- Instruction 1 -
Reproduce the Porch Group stock award document from "Exhibit 10.8" to "of the Award Agreement.".
- Instruction 2 -
List every term defined in quotation marks within parentheses in the paragraph that opens the Unrestricted Stock Award Agreement in the Porch Group stock award document.

- Text excerpt -
— START —

Form of Stock Award Agreement under Porch Group, Inc. 2020 Stock Incentive Plan

EX-10.8 2 prch-20230331xex10d8.htm EX-10.8

Exhibit 10.8

PORCH GROUP, INC.
2020 STOCK INCENTIVE PLAN
Unrestricted Stock Award Notice

[Name of Holder]

You have been awarded shares of unrestricted stock of Porch Group, Inc., a Delaware corporation (the “Company”), pursuant to the terms and conditions of the Porch Group, Inc. 2020 Stock Incentive Plan (the “Plan”) and the Unrestricted Stock Award Agreement (the “Award Agreement”). Copies of the Plan, Award Agreement and are attached hereto. Capitalized terms not defined herein shall have the meanings specified in the Plan, or the Award Agreement.

Unrestricted Stock:

You have been awarded an unrestricted stock award with respect to [____] shares of Common Stock, par value $0.0001 per share, subject to adjustment as provided in Section 5.1(b) of the Award Agreement.

Grant Date:

[____________________, _____]

Vesting Schedule:

The unrestricted shares of Common Stock granted hereunder are fully vested as of the Grant Date.  

PORCH GROUP, INC.

By:​ ​

Name:

Title:


Acknowledgment, Acceptance and Agreement:

By signing below and returning this Award Notice to Porch Group, Inc. or electronically accepting it on the Company’s third-party stock plan administrator’s platform, I hereby acknowledge receipt of the Award Agreement and the Plan, accept the Award granted to me and agree to be bound by the terms and conditions of this Award Notice, the Award Agreement, the Bonus Agreement, and the Plan.

______________________________

Holder

______________________________

Date

Signature Page to Unrestricted Stock Agreement


PORCH GROUP, INC.
2020 STOCK INCENTIVE PLAN
UNRESTRICTED STOCK AWARD AGREEMENT

Porch Group, Inc., a Delaware corporation (the “Company”), hereby grants to the individual (the “Holder”) named in the award notice attached hereto (the “Award Notice”) as of the date set forth in the Award Notice (the “Grant Date”), pursuant to the provisions of the Porch Group, Inc. 2020 Stock Incentive Plan (the “Plan”), an unrestricted stock award (the “Award”) with respect to the number of shares of the Company’s Common Stock, par value $0.0001 per share (“Stock”) set forth in the Award Notice, upon and subject to the restrictions, terms and conditions set forth in the Plan and this agreement (the “Agreement”). Capitalized terms not defined herein shall have the meanings specified in the Plan.

— END —

- Data extract -

— START —

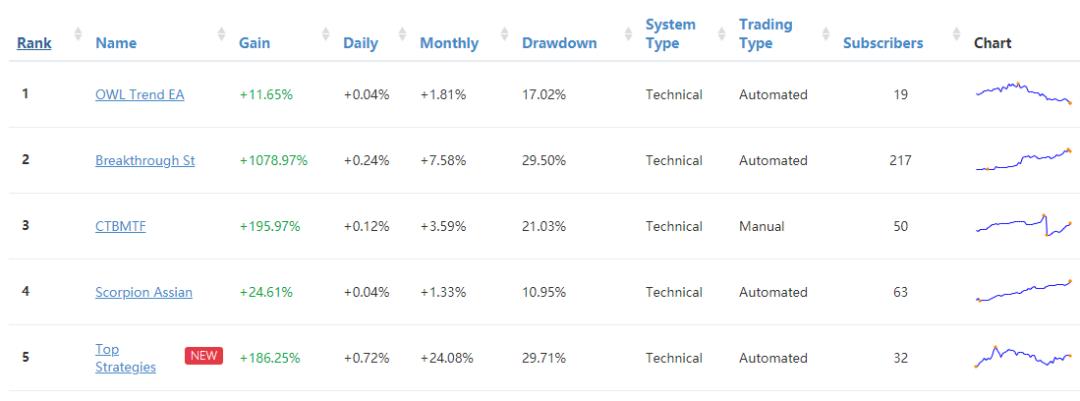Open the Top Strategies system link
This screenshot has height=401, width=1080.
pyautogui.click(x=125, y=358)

— END —
— START —

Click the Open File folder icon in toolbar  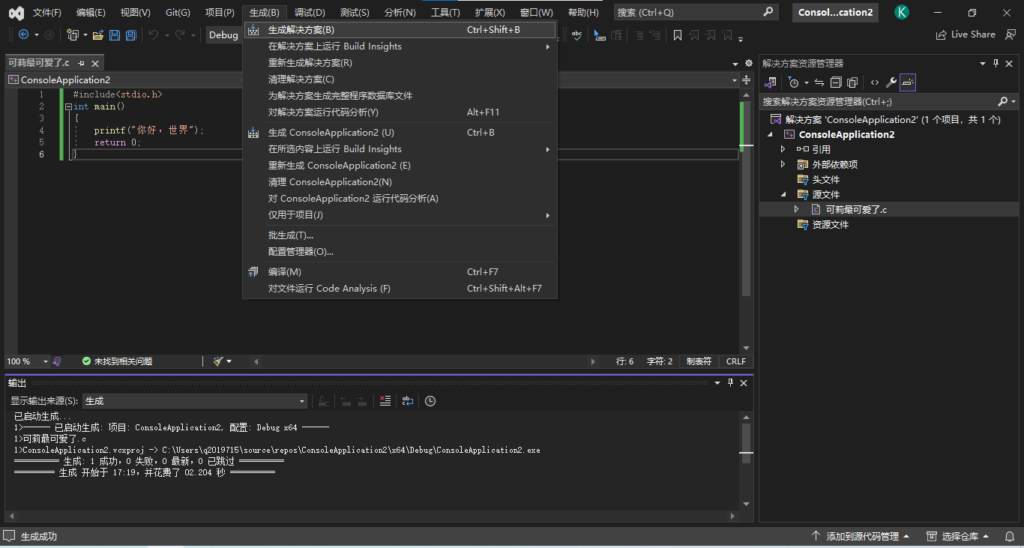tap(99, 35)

— END —

- Right answer 1 -
Exhibit 10.8

PORCH GROUP, INC.
2020 STOCK INCENTIVE PLAN
Unrestricted Stock Award Notice

[Name of Holder]

You have been awarded shares of unrestricted stock of Porch Group, Inc., a Delaware corporation (the “Company”), pursuant to the terms and conditions of the Porch Group, Inc. 2020 Stock Incentive Plan (the “Plan”) and the Unrestricted Stock Award Agreement (the “Award Agreement”). Copies of the Plan, Award Agreement and are attached hereto. Capitalized terms not defined herein shall have the meanings specified in the Plan, or the Award Agreement.

Unrestricted Stock:

You have been awarded an unrestricted stock award with respect to [____] shares of Common Stock, par value $0.0001 per share, subject to adjustment as provided in Section 5.1(b) of the Award Agreement.

- Right answer 2 -
Company
Holder
Award Notice
Grant Date
Plan
Award
Stock
Agreement